E neste mundo global, perante os alunos de duas escolas de Abrantes, Onésimo Teotónio Almeida considerou não haver nada de errado “em lutar pela nossa equipa, apoiá-la e fazer com que ela ganhe. Se os outros fizerem o mesmo, estaremos todos a beneficiar pois o esforço de uma equipa leva a outra a esforçar-se igualmente para fazer o seu melhor. É sadio”.
Contudo, sublinhou, “na vida não será preciso – e até nem convém – estarmos sempre competindo. Uma atitude desse tipo teria as consequências nocivas, por exemplo, dos nacionalismos exacerbados e dirigidos para o conflito em vez da coexistência pacífica das diferenças”, nota.
Aliás, a democracia e os extremos foram os principais temas questionados pelos alunos, sendo que cada escola colocou três perguntas ao professor que questionaram sobre os migrantes, os Estados Unidos e Donald Trump, os partidos políticos no assento no Parlamento que colocam em causa a democracia, a liberdade de expressão ou o paradoxo da tolerância.
A esse propósito Onésimo Teotónio Almeida lembrou que um filósofo inglês dizia que “quando somos tolerantes com os intolerantes, os tolerantes perdem”. Ou seja, “a única vez que temos de ser intolerantes é com os intolerantes”, defendeu. Embora a ideia de tolerância atualmente tenha caído em desuso “porque achamos que tolerante é uma atitude demasiado condescendente. Essa ideia hoje está traduzida em direitos”, disse o professor.
Disse ainda que em sociedade, “para que a nossa cidade, o meio em que vivemos, possa beneficiar da interação de todos. Quanto mais cada um de nós se valorizar, mais talentos terá para serem aproveitados pela equipa, pelo coletivo, pela civitas, pela polis. E não há dúvida que quanto mais diversificados forem os talentos dos membros envolvidos, mais rico será o coletivo, a totalidade, a soma das diversas partes. Hoje Portugal voltou a ser um país heterogéneo, como Lisboa foi quando esteve na vanguarda da Europa no século XVI. Há que integrar toda a diversidade que só nos enriquece. A nossa vida comunitária só terá a ganhar com isso. Seremos todos a valorizar-nos”, defendeu.
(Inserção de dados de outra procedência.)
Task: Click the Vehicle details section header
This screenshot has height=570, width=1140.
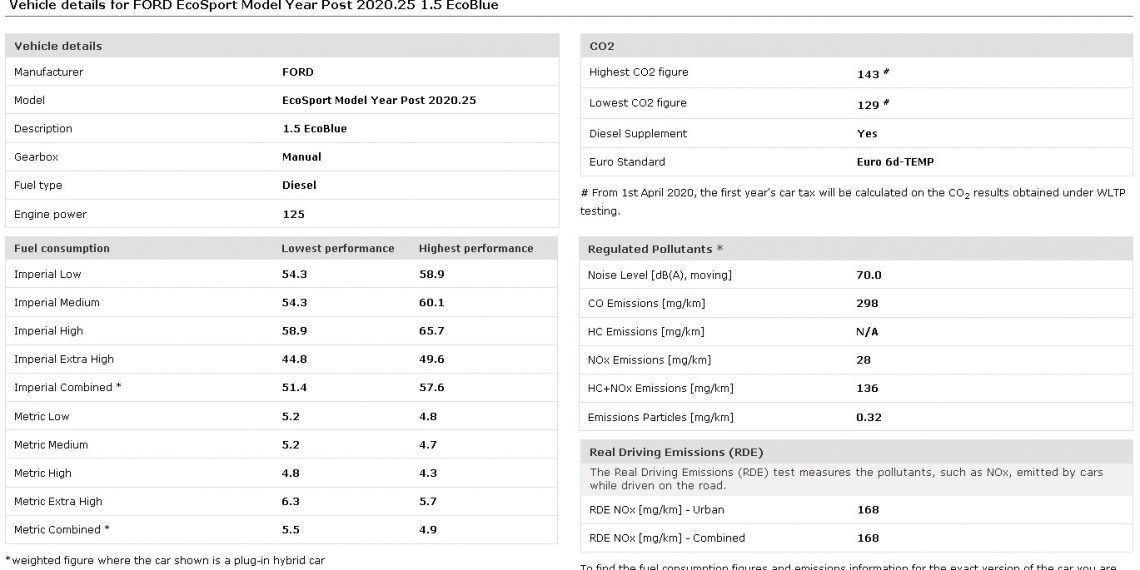Action: pos(58,46)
Ao fim e ao cabo, é a isso que se dá o nome de democracia. “O importante é percebermos que ela não nos cai do céu. Antigamente é que se acreditava no poder divino dos reis. A democracia, pelo contrário, nasce do chão e cultiva-se. Somos nós que a construímos e a mantemos. Os edifícios da cidade podem já existir há séculos, mas a civitas, essa é diariamente construída por nós”, concluiu.
Com o alto patrocínio do Presidente da República, o Festival de Filosofia de Abrantes refletiu nesta edição sobre a “Cidade, árvore que nos abriga e raiz que nos sustenta”, num desafio sobre o que são atualmente as cidades e o que fazemos delas. O Festival de Filosofia de Abrantes é organizado desde 2017 pelo Município de Abrantes. Nesta conferência coube ao vereador da Câmara Municipal com o pelouro da Cultura, Luís Dias, abrir a sessão.
Depois de um ano de interregno, o Festival de Filosofia decorreu num formato diferente das edições anteriores, com o programa concentrado num só dia, devido à situação de pandemia de covid-19, sendo a maioria das comunicações previamente gravadas e transmitidas ‘online’ nos canais digitais do município de Abrantes.